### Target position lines
============================================================

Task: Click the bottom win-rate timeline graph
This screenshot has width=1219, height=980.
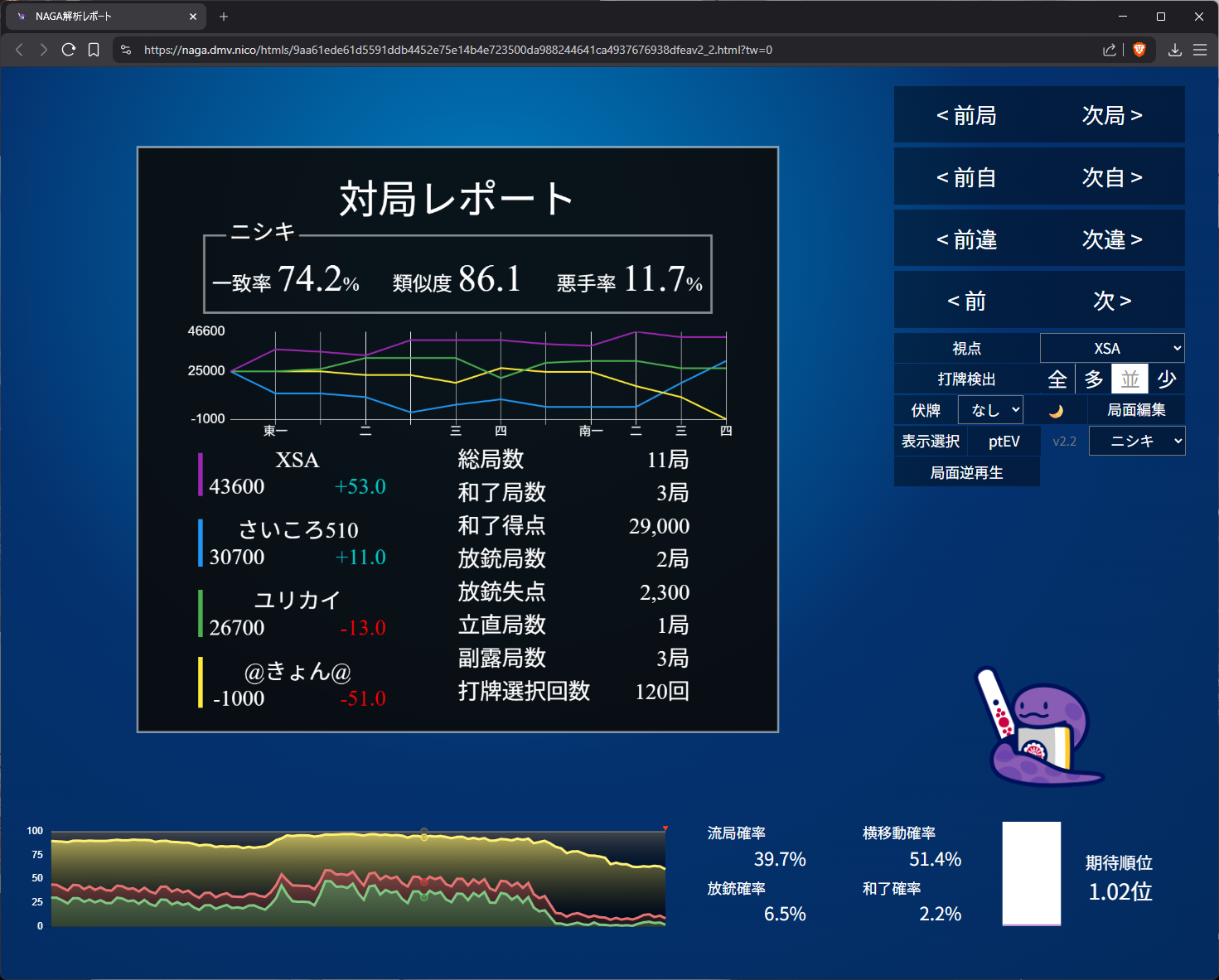Action: click(x=358, y=878)
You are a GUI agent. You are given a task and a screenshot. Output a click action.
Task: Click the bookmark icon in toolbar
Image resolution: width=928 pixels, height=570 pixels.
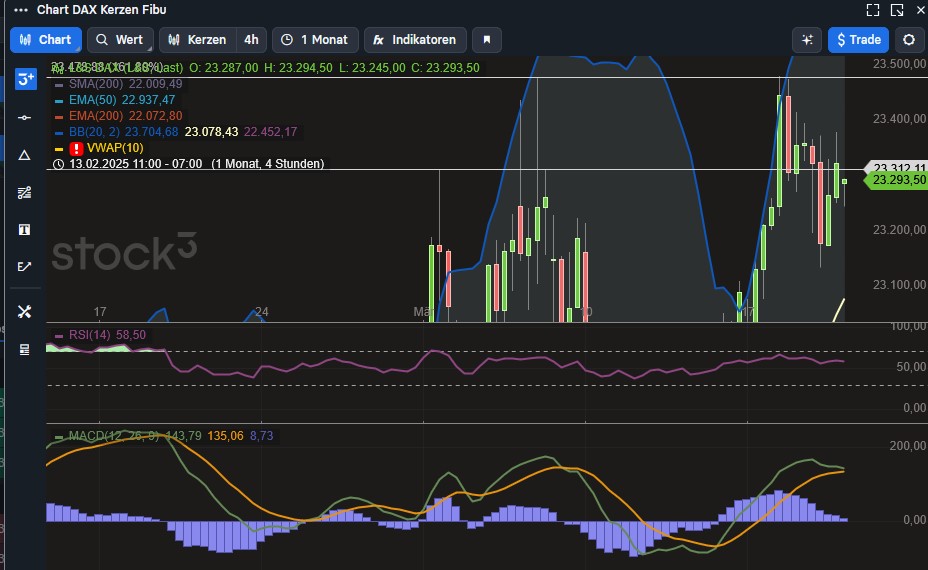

============================================================

### Task goal
Return all of the lines above word for word, but leave out the pictures.

### The answer
Task: Click the bottom win-rate timeline graph
This screenshot has width=1219, height=980.
Action: click(x=358, y=878)
You are a GUI agent. You are given a task and a screenshot. Output a click action.
Task: Click the bookmark icon in toolbar
Image resolution: width=928 pixels, height=570 pixels.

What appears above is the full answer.